Content starts

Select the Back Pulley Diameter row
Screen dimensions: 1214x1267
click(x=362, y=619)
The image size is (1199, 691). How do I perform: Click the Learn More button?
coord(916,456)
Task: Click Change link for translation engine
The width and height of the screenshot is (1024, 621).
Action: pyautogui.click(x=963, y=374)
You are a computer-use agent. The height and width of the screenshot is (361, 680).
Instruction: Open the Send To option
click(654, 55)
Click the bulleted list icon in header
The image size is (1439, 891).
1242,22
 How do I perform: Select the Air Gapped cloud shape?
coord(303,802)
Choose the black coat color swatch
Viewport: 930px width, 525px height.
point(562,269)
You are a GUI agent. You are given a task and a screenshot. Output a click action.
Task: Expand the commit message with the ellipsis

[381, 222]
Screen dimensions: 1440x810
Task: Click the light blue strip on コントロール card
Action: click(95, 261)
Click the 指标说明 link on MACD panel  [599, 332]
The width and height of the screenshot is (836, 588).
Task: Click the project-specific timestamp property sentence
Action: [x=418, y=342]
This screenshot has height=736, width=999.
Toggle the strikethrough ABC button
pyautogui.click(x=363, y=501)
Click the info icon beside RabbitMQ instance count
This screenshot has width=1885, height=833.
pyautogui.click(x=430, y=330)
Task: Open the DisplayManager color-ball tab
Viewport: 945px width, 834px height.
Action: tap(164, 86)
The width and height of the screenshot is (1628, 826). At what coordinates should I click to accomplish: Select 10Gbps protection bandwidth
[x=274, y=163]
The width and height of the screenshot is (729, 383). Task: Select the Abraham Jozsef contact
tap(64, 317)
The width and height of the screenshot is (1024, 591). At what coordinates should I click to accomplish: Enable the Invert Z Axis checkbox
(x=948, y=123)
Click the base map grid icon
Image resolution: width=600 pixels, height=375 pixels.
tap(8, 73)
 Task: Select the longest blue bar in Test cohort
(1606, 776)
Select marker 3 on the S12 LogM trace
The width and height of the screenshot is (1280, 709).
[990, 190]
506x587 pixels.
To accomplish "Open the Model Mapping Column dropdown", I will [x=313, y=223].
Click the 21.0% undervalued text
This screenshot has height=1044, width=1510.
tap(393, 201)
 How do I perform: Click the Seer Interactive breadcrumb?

Content ends

Aim of the task: Transcribe all the data word for word, as it appears above.

Result of the task:
Select the Back Pulley Diameter row
Screen dimensions: 1214x1267
click(x=362, y=619)
The image size is (1199, 691). How do I perform: Click the Learn More button?
coord(916,456)
Task: Click Change link for translation engine
The width and height of the screenshot is (1024, 621).
Action: pyautogui.click(x=963, y=374)
You are a computer-use agent. The height and width of the screenshot is (361, 680).
Instruction: Open the Send To option
click(654, 55)
Click the bulleted list icon in header
The image size is (1439, 891).
1242,22
 How do I perform: Select the Air Gapped cloud shape?
coord(303,802)
Choose the black coat color swatch
Viewport: 930px width, 525px height.
point(562,269)
You are a GUI agent. You are given a task and a screenshot. Output a click action.
Task: Expand the commit message with the ellipsis

[381, 222]
Screen dimensions: 1440x810
Task: Click the light blue strip on コントロール card
Action: click(95, 261)
Click the 指标说明 link on MACD panel  [599, 332]
The width and height of the screenshot is (836, 588).
Task: Click the project-specific timestamp property sentence
Action: [x=418, y=342]
This screenshot has height=736, width=999.
Toggle the strikethrough ABC button
pyautogui.click(x=363, y=501)
Click the info icon beside RabbitMQ instance count
This screenshot has width=1885, height=833.
pyautogui.click(x=430, y=330)
Task: Open the DisplayManager color-ball tab
Viewport: 945px width, 834px height.
Action: tap(164, 86)
The width and height of the screenshot is (1628, 826). At what coordinates should I click to accomplish: Select 10Gbps protection bandwidth
[x=274, y=163]
The width and height of the screenshot is (729, 383). Task: Select the Abraham Jozsef contact
tap(64, 317)
The width and height of the screenshot is (1024, 591). At what coordinates should I click to accomplish: Enable the Invert Z Axis checkbox
(x=948, y=123)
Click the base map grid icon
Image resolution: width=600 pixels, height=375 pixels.
tap(8, 73)
 Task: Select the longest blue bar in Test cohort
(1606, 776)
Select marker 3 on the S12 LogM trace
The width and height of the screenshot is (1280, 709).
[990, 190]
506x587 pixels.
To accomplish "Open the Model Mapping Column dropdown", I will [x=313, y=223].
Click the 21.0% undervalued text
This screenshot has height=1044, width=1510.
tap(393, 201)
 How do I perform: Click the Seer Interactive breadcrumb?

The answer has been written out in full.